Mesmo quando seus filmes eram pequenos, Christopher Nolan já tinha grandes ideias
Velhos tempos aqueles em que Guy Pearce ainda era o cara de Priscilla, a Rainha do Deserto e Chris Nolan era um jovem cineasta independente que não conseguia levantar nem 5 milhões de dólares para completar seu orçamento: os estúdios aos quais ele ofereceu Amnésia (que está dando sopa lá no Netflix) acharam a história tão extravagante que até essa quantia, minúscula para os padrões americanos de produção, foi considerada um risco alto demais. É aquele mesmo caso do executivo de gravadora que achou que os Beatles não tinham futuro: santo erro de cálculo, Batman! Os produtores que fecharam a porta na cara de Nolan não só perderam a chance de ganhar dinheiro com o próprio Amnésia como, quando se olham no espelho, têm de lembrar que não foram capazes de perceber que ali estava um talento especial, que dentro de poucos anos seria conhecido como o diretor de Interestelar, A Origem e da trilogia Cavaleiro das Trevas. E foi exatamente em cima de Amnésia que Nolan construiu a reputação que lhe traria essas oportunidades.

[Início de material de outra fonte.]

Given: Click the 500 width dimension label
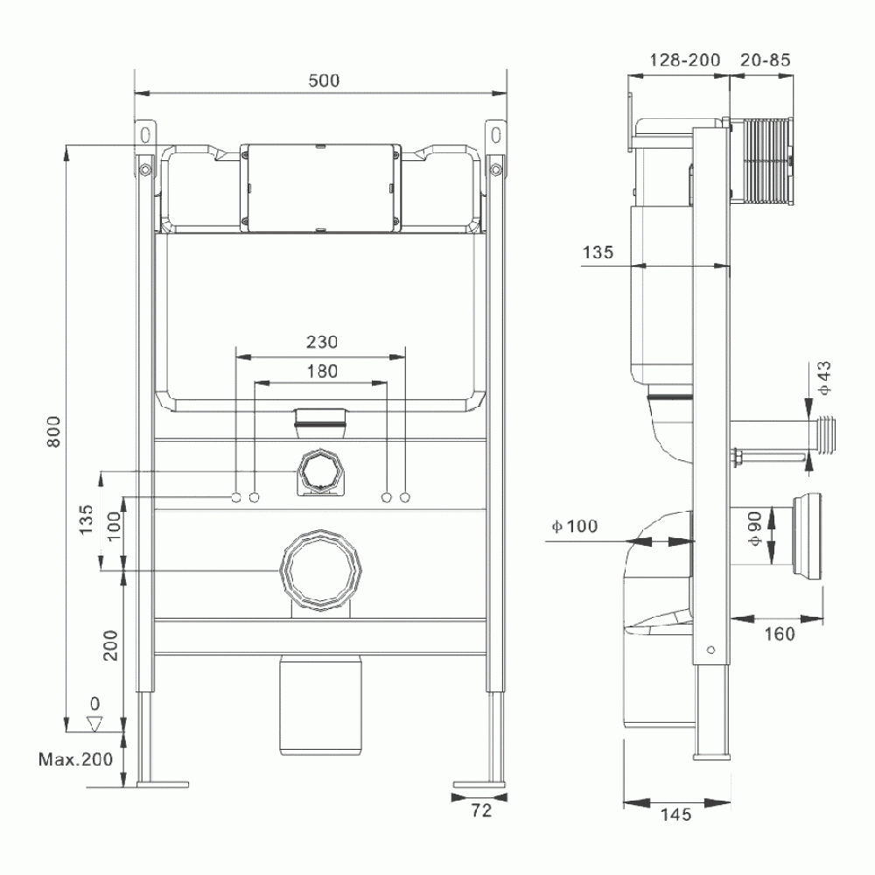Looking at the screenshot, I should (323, 80).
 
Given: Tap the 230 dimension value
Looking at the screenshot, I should (321, 342).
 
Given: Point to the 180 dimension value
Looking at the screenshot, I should (321, 371).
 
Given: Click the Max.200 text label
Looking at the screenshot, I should (75, 760).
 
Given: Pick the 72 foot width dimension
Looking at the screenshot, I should (480, 810).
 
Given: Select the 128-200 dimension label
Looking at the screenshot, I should (685, 60).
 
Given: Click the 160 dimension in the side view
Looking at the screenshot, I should (778, 634).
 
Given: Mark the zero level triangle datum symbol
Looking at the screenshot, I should (95, 724).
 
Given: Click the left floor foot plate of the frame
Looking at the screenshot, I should (163, 782).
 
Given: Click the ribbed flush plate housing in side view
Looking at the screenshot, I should (763, 163).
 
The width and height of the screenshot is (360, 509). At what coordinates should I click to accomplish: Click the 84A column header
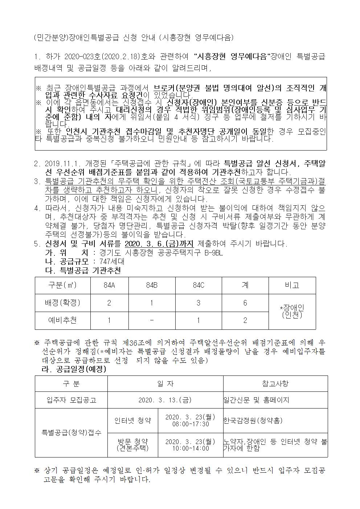tap(109, 285)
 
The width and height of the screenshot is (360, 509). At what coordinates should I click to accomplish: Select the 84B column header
tap(152, 285)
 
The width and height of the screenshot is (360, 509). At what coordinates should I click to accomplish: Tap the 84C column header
tap(198, 285)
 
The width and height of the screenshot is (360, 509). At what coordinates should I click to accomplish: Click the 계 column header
tap(245, 285)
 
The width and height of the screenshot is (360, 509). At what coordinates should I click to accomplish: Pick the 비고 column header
tap(292, 285)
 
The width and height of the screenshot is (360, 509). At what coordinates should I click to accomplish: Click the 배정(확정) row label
tap(62, 303)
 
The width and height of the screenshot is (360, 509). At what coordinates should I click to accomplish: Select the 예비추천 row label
tap(62, 320)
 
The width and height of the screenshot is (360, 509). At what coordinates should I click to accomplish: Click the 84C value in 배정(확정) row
tap(198, 303)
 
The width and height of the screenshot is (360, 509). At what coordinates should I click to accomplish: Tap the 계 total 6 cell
tap(245, 303)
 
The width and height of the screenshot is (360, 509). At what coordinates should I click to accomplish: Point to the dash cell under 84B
tap(152, 320)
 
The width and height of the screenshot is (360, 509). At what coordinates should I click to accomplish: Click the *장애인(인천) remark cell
tap(292, 311)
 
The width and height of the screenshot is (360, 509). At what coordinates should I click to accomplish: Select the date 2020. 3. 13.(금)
tap(165, 400)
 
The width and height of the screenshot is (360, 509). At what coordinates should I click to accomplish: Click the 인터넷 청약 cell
tap(132, 420)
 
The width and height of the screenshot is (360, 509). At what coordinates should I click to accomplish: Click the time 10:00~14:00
tap(190, 448)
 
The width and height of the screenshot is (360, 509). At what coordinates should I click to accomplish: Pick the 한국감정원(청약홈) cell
tap(253, 420)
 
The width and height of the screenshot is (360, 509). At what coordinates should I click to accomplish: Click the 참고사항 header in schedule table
tap(275, 383)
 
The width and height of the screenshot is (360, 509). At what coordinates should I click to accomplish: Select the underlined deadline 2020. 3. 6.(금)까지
tap(159, 243)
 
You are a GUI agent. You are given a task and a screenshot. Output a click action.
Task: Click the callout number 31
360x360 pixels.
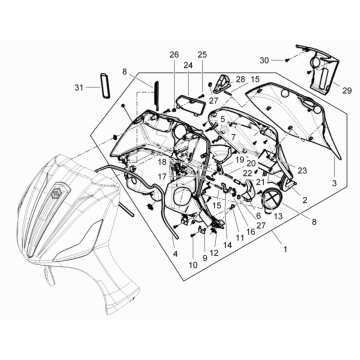pyautogui.click(x=79, y=88)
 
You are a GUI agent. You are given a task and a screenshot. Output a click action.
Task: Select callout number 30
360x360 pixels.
pyautogui.click(x=264, y=60)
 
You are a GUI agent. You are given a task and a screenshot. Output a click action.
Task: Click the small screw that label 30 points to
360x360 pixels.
pyautogui.click(x=287, y=60)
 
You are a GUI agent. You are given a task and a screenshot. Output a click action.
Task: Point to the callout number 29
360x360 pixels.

Mas dê-se um desconto à miopia deles: contado de trás para a frente, em ciclos que sempre se sobrepõem um pouquinho ao que já foi visto antes, Amnésia é, no papel, uma proposição complicada. Mas o roteiro e a direção cristalinos de Nolan (que se baseou num conto escrito por seu irmão Joseph) e a atuação ultraprecisa de Pearce – tão nítida que parece cortada a diamante – tornam o filme fluente, prazeroso e invariavelmente surpreendente. Curiosidade: os dois outros papeis mais importantes são desempenhados por Carrie-Anne Moss e Joe Pantoliano, que no ano anterior haviam sido colegas de cena em Matrix.

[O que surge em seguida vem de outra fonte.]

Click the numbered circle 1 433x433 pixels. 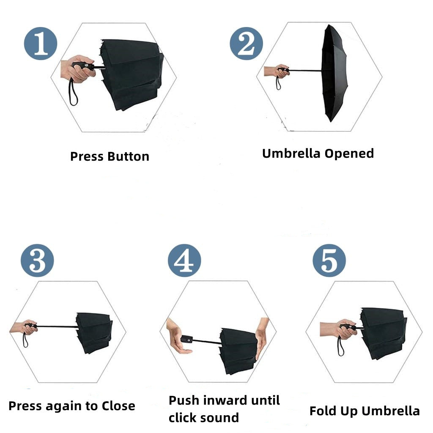point(41,44)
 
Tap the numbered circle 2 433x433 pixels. point(247,44)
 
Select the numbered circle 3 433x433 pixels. point(37,260)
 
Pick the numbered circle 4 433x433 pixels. point(184,260)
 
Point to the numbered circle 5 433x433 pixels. point(329,260)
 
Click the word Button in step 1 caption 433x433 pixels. point(129,156)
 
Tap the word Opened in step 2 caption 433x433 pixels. point(349,153)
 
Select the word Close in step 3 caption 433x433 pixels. point(118,406)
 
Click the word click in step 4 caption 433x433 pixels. point(181,417)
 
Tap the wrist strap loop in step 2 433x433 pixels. point(278,82)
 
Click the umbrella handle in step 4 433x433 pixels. point(187,339)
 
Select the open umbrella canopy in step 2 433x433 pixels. point(334,73)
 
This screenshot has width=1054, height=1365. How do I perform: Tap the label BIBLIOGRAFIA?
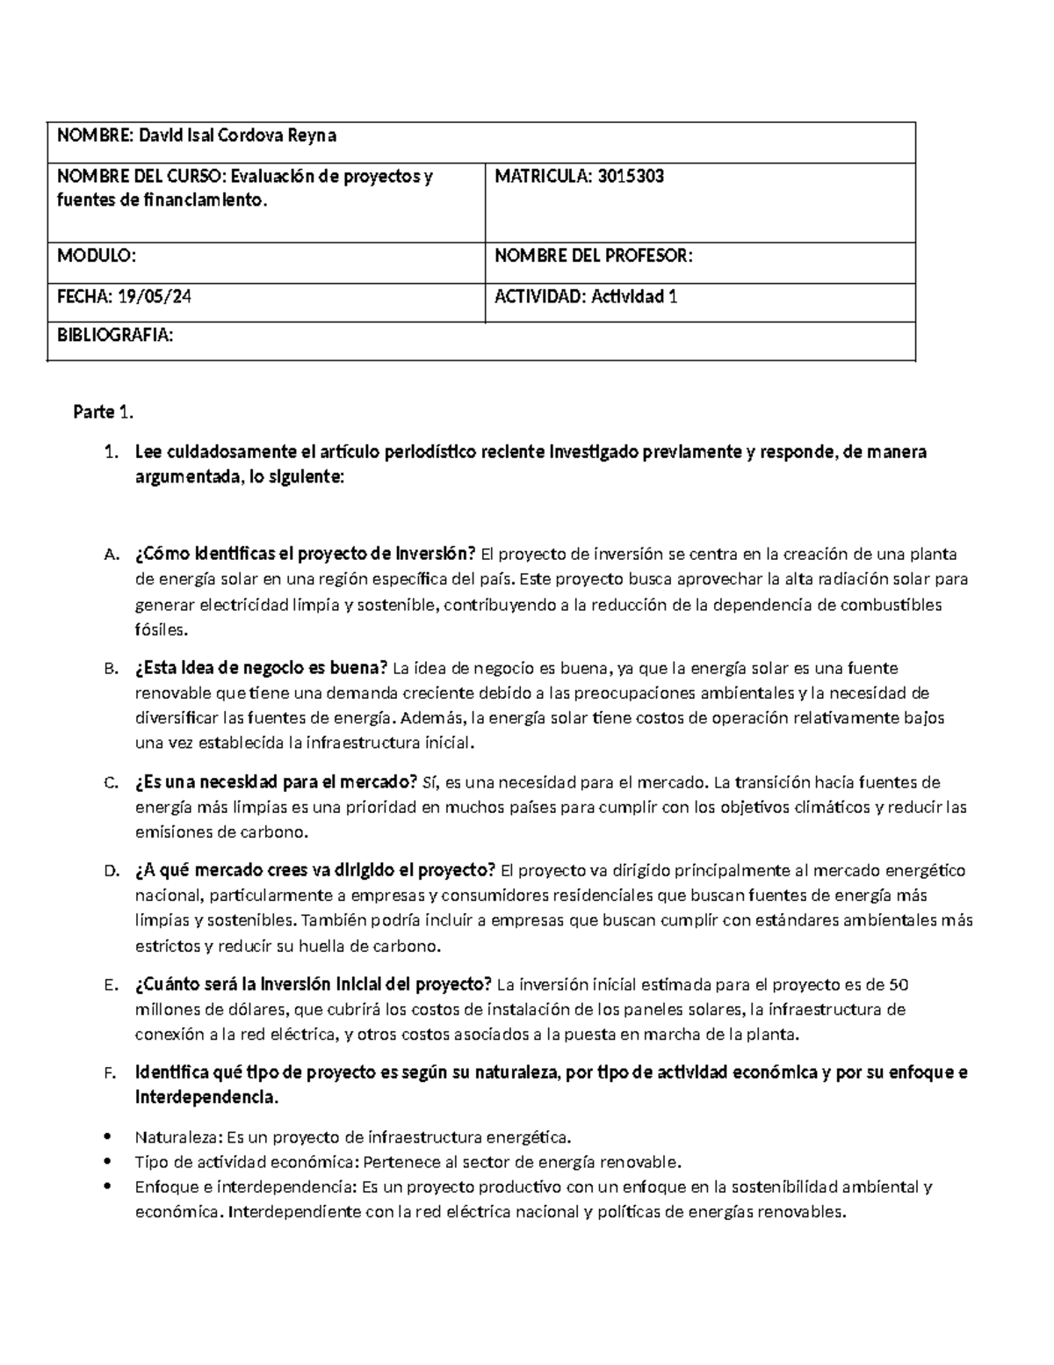115,335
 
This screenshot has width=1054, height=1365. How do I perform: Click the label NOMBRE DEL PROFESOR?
594,257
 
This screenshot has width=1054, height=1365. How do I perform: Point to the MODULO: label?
97,257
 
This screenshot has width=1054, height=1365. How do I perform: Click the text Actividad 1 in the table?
633,297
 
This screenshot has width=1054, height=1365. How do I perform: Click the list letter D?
110,872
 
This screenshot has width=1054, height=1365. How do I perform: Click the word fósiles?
161,630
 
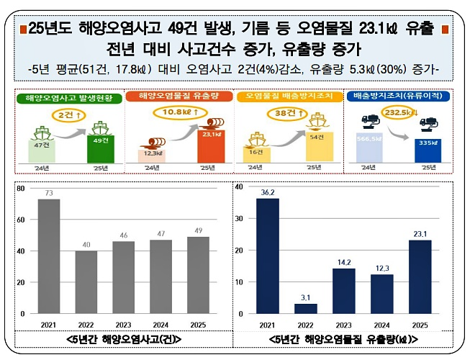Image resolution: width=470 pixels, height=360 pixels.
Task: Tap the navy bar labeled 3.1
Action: (x=306, y=309)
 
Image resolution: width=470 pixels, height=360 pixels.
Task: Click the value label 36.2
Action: (x=268, y=192)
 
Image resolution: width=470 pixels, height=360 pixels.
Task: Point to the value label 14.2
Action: (x=343, y=262)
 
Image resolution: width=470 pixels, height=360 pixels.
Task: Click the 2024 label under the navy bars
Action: (x=381, y=324)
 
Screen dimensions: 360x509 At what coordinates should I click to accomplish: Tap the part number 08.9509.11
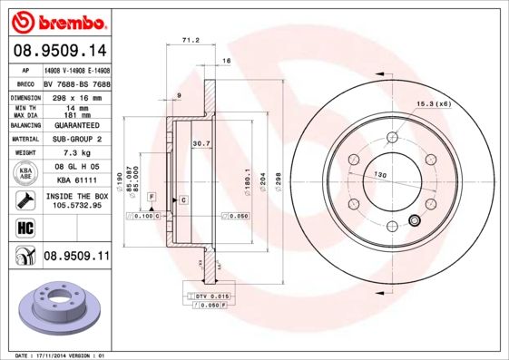point(76,257)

Leia a seguir a resenha que publiquei quando o filme foi lançado em circuito no Brasil:
Ordem inversa
Contado de trás para a frente, o suspense Amnésia injeta ânimo novo no filme noir
Logo na abertura de Amnésia já dá para sentir que há algo estranho acontecendo. Um homem segura uma polaróide na mão, à espera de que a imagem apareça. Mas, ao invés de ficar nítida, a foto escurece cada vez mais. Demora até o espectador perceber que a cena está correndo de trás para a frente. É bom, no entanto, se acostumar: nesse excelente suspense, tudo anda ao contrário. A idéia não é torturar a platéia, e sim colocá-la em situação idêntica à do protagonista – um homem que, devido a um acidente, perdeu a capacidade de reter suas lembranças. A cada minuto, Leonard Shelby (o australiano Guy Pearce) esquece o que se passou no instante anterior. Já seria suficientemente complicado se Leonard tivesse alguém em quem confiar. Mas sua angústia é agravada pela solidão e pela tarefa insana a que ele se propôs: vingar-se de quem matou sua mulher na mesma ocasião em que ele contraiu o estranho distúrbio.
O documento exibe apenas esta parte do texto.